As noted above in the stated purpose, our cost of healthcare is ridiculously high compared to what it could be with a tractable alignment of incentives. However, the precedents of improved healthcare logistics are historically sparse. To that end, I will offer a case study of a patient presentation, various incarnations of which I have witnessed many times. After this, I will offer an analysis and suggestions for improvement.
One evening, while I was on call as a resident (postgraduate medical doctor in specialty training, in my case internal medicine), an ER physician called me to admit a patient whom he had in the ER. This otherwise healthy female in her early 50s had signed in because of chest injury and underwent chest x-ray, presumably to identify any fractured ribs. No ribs were fractured but she had a notably enlarged heart. She had no symptoms related to this, i.e. no trouble walking up and down stairs, no fluid retention, no shortness of breath, positional or otherwise, etc. Her physical exam and EKG was entirely normal. Thus, she had an asymptomatic finding unrelated to her visit.
What to do, what to do.
The ER physician insisted that she must be admitted. I disagreed with this and suggested that she be scheduled for an appointment for the next morning at the hospital’s cardiology clinic. It was benign serendipity that her heart’s enlargement was found before she had any symptoms and did not require monitoring overnight (I opined). The ER physician who was an attending (senior, autonomous physician) overruled me. Since he was “uncomfortable” with discharging the patient on his own authority, I suggested that he contact the cardiologist on call for the hospital to discuss the situation and increase his comfort which would’ve taken possibly 8 minutes. He declined this suggestion and offered an observation which I have held onto for decades- “Who is this going to hurt except the intern?” (If I ever write a book on wasteful medicine, I will name it Who Is This Going to Hurt except the Intern? even with the suboptimal use of “who”).
The patient was admitted to the hospital’s telemetry unit. She occupied an expensive bed that night and the next morning. Early that next day, the cardiology team saw her, evaluated her, and discharged her with all follow-up tests to be done as an outpatient. The team was curious as to what compelled admission and I had no answer. The admission was not necessary and, I estimate, cost a few thousand dollars. Discharge from the ER would have been a safe plan, representing no significant risk to her but allowing for significant savings. These marginal decisions seem to be par for the course in all hospitals many thousands of times daily across the US, I would estimate, suggesting that just for this 1 type of scenario (ER physicians admitting patients for marginal indications), hundreds of millions of dollars/day (each and every day of the year) are wasted.
This is my 1st level analysis of the situation.
The ER physician was by no means a “bad” physician. He had what I would later term Young Attending Syndrome in which he had not fully developed enough depth of experience regarding this kind of situation to be comfortable sending her straight home with proper follow-up. However, not calling up the on-call cardiologist was suboptimal if not shading on lazy. Of note, ER’s are chaotic places with a great deal of time pressure.
By this time in my training, I had noted that this type of situation had occurred many, many times.

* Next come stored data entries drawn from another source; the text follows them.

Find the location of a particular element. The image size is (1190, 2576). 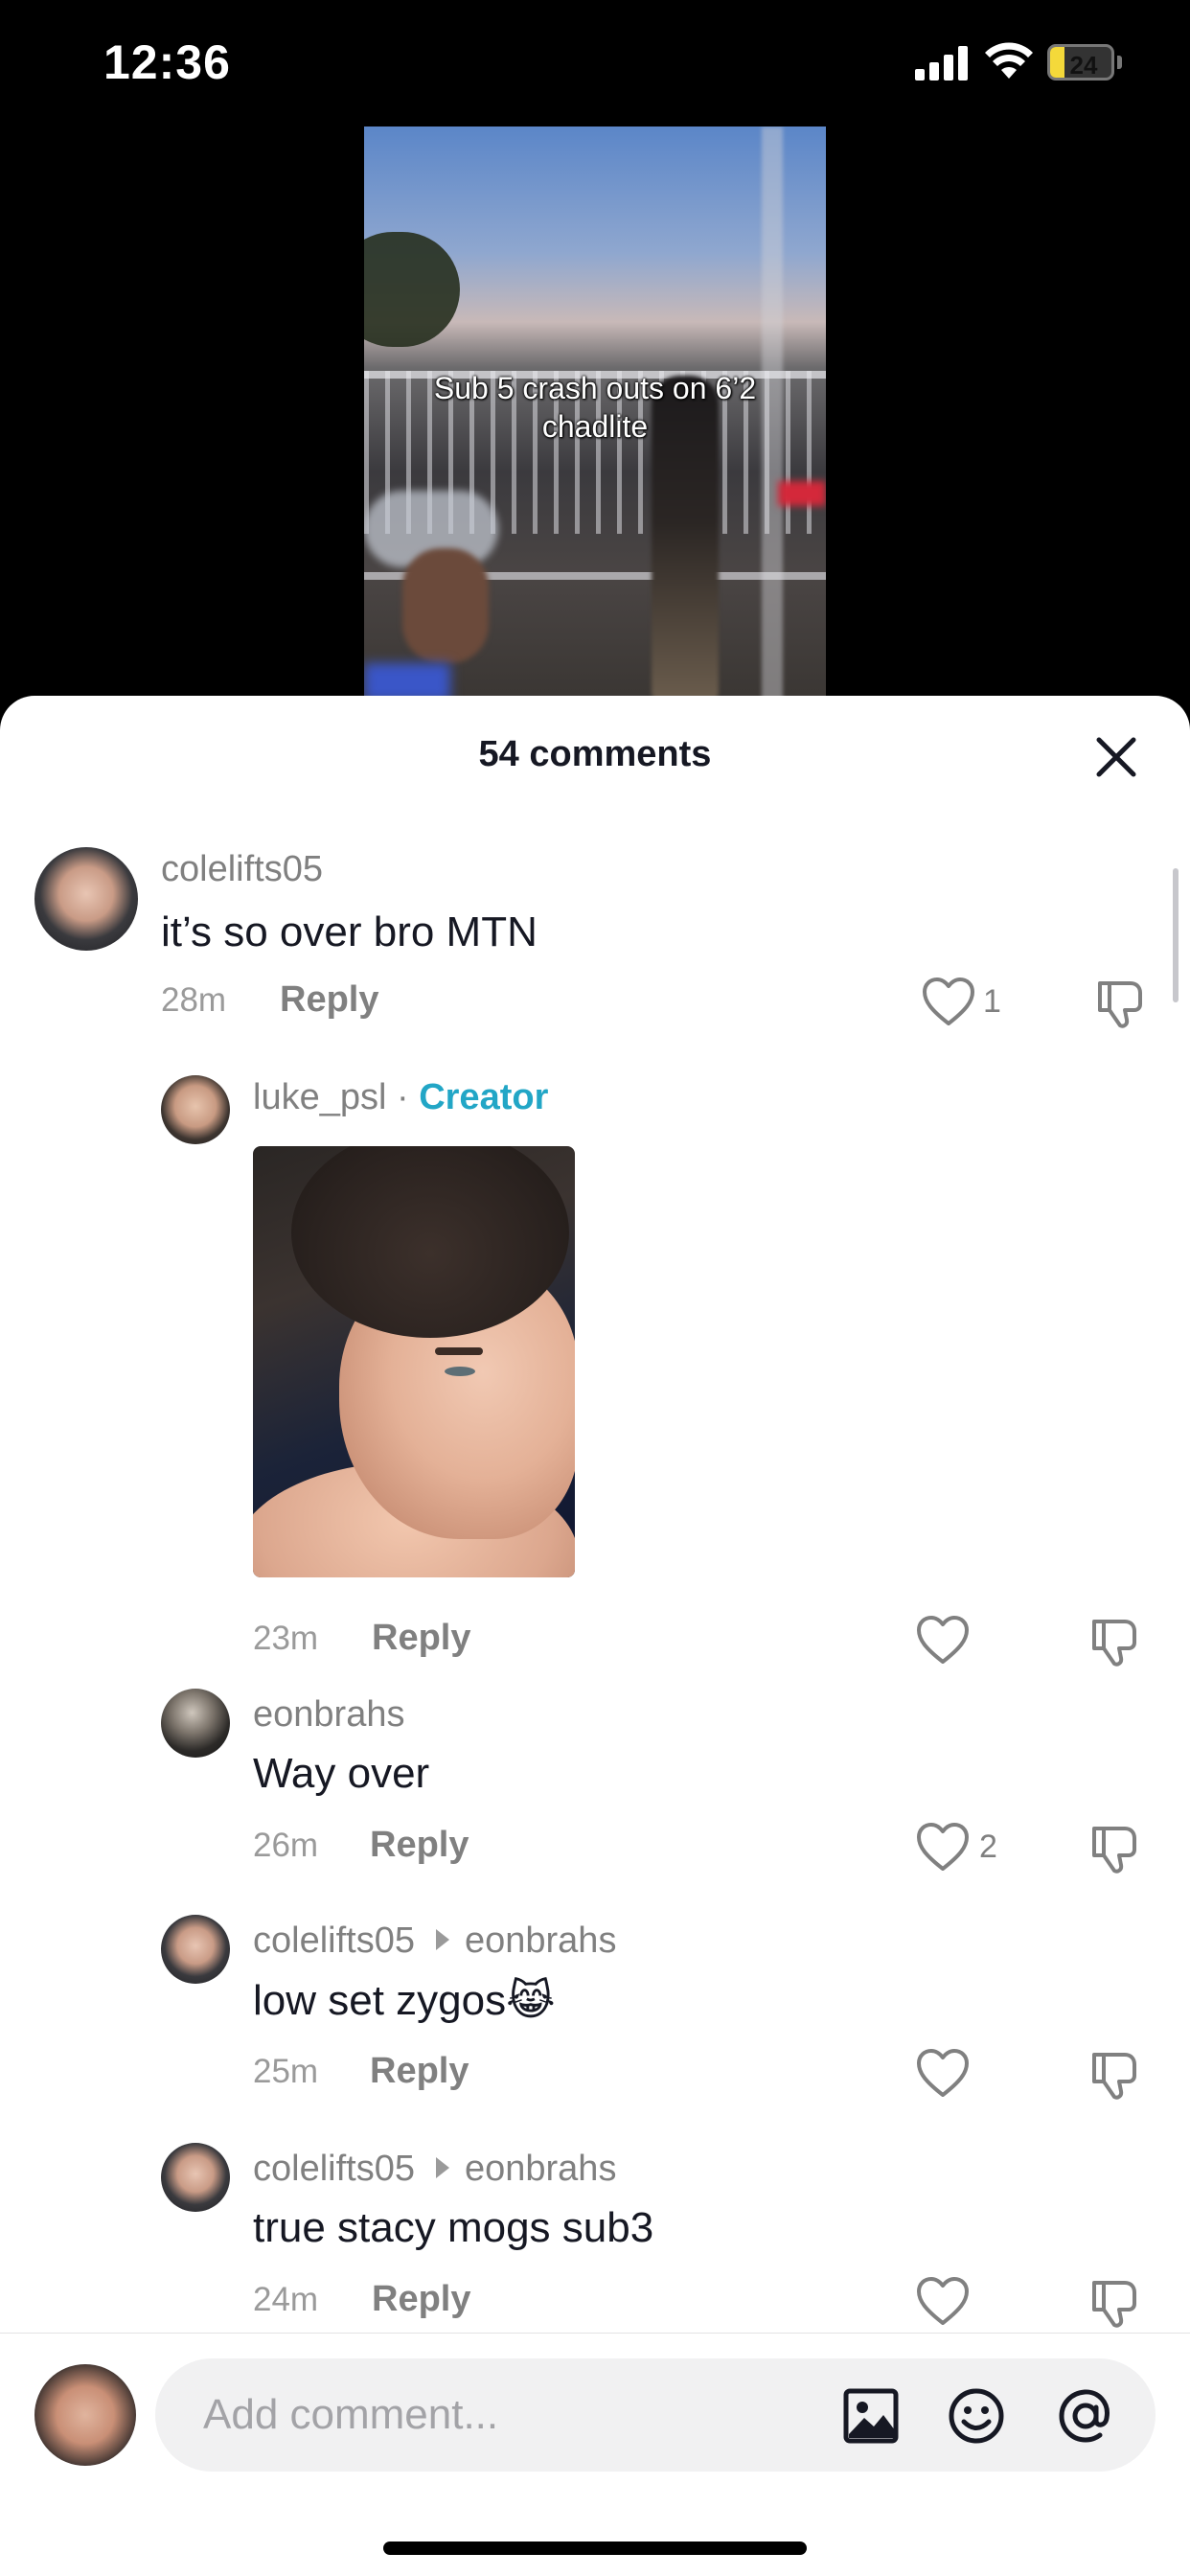

video-preview: Sub 5 crash outs on 6’2 chadlite is located at coordinates (595, 414).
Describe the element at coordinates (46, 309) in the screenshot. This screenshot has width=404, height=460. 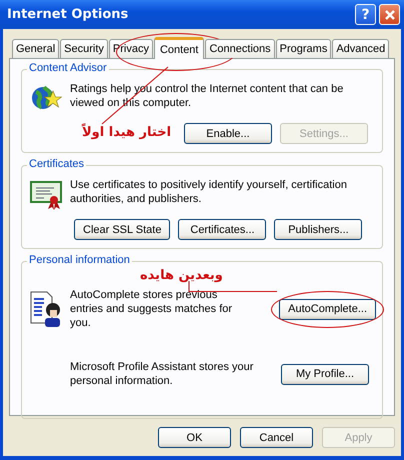
I see `person-document-icon` at that location.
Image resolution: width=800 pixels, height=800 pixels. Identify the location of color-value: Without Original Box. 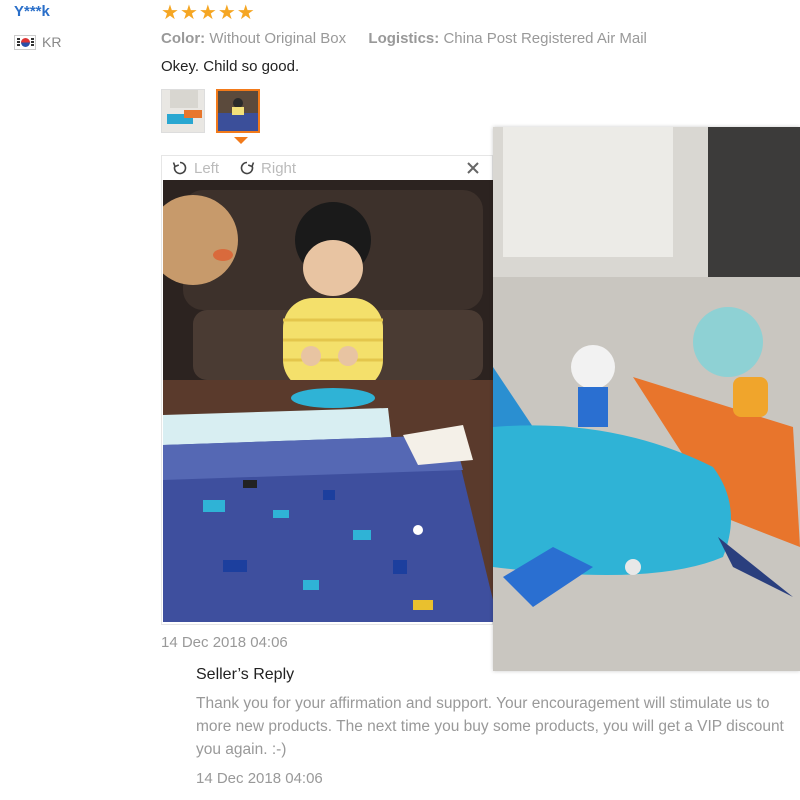
(278, 38).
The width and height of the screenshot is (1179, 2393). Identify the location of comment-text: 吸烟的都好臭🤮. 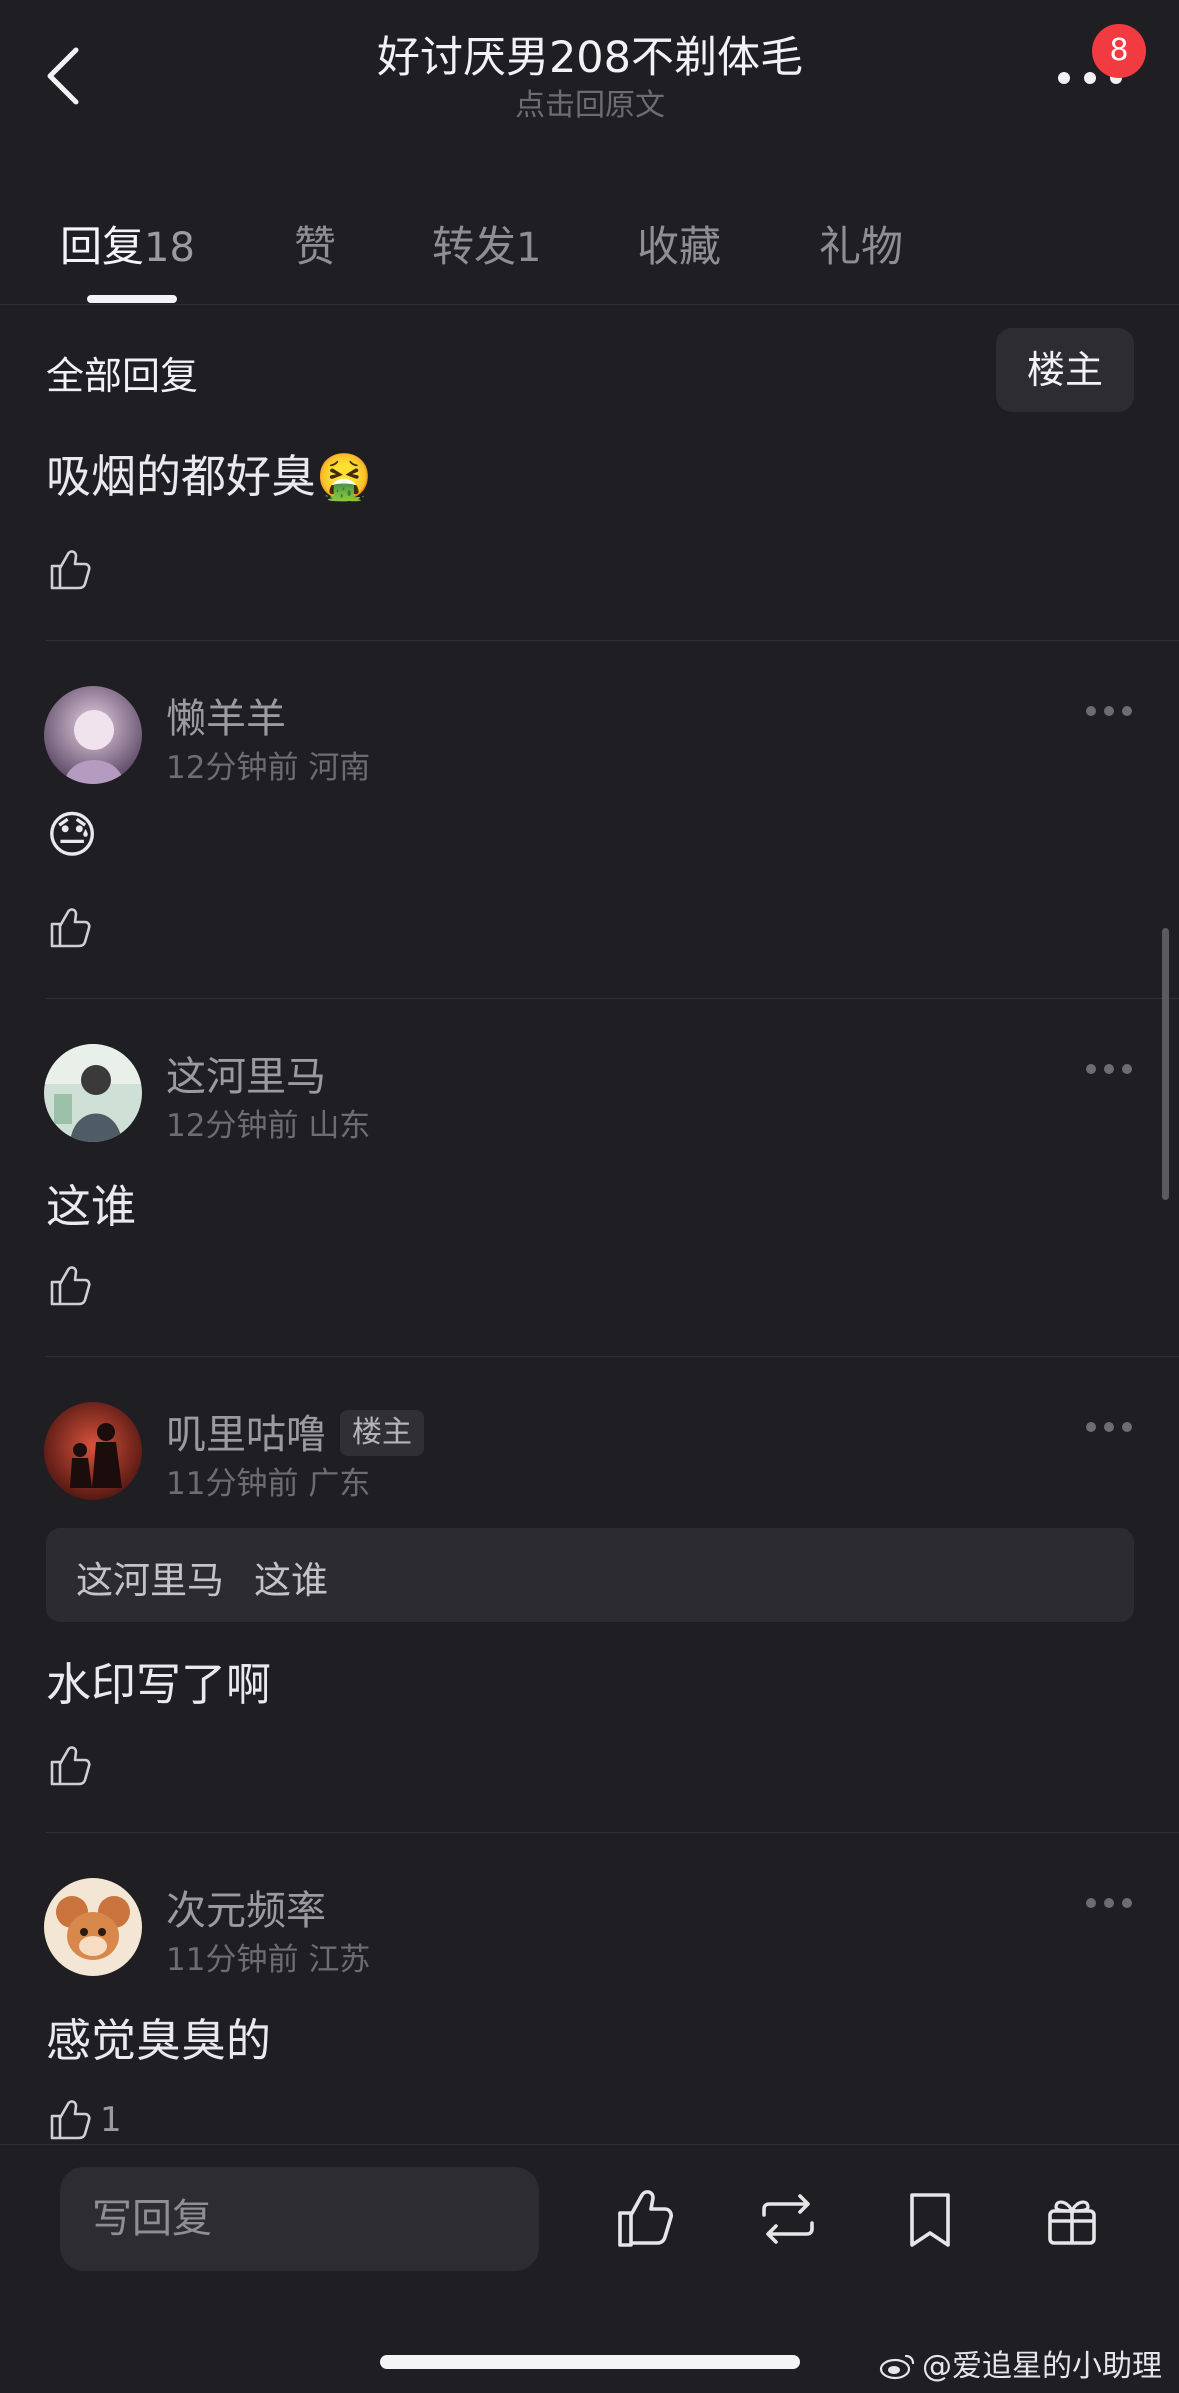
(210, 476).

Our university had a very strong cardiology program. For patients with asymptomatic heart disease at very low risk (e.g., this patient), timely follow-up as an outpatient is good care. Of note, I had ordered from the blood collected in the ER a thyroid test and it turned out that she was hypothyroid leading to her heart enlargement. This came back after she was discharged.
Please note that we are all heroes in our own narratives.
An analysis of this from another point of view must be done.
Hospitals love admissions. Empty beds are anathema since they make no revenue. Thus, ER physicians are not cited for what I would euphemistically term marginal admissions. In fact, the opposite incentive is in effect (although never discussed). It takes less time to admit a patient to the hospital than to discharge one home, one should note. Also, because their training teaches them little about patient transition options from ER to outpatient settings, they hesitate to use that option and defer to expediency.
Insurance companies have insufficient resources to study every admission for legitimacy.
Thus, there is a misalignment of incentives here (a phrase that will turn up often). Hospitals should be paid on a per patient per month basis in their coverage area and not based on total services provided. The latter incentive is the parent of chaos. This will allow them to develop systems for better patient follow-up without allocating hospital beds for those not truly in need. To a degree, this has started to happen but certainly not enough. Improvement in the process for choosing the best disposition for patient care is ripe for attention.
In summary, this is an example of just one type of “crack” in the system leading, in my estimation, to many millions of dollars lost per day and likely billions of dollars per year in the United States (please remember that the United States has somewhat more than 6000 hospitals in operation). I have personally seen many many more system failures like this and believe that we must fundamentally review behaviors born of historical precedent without review.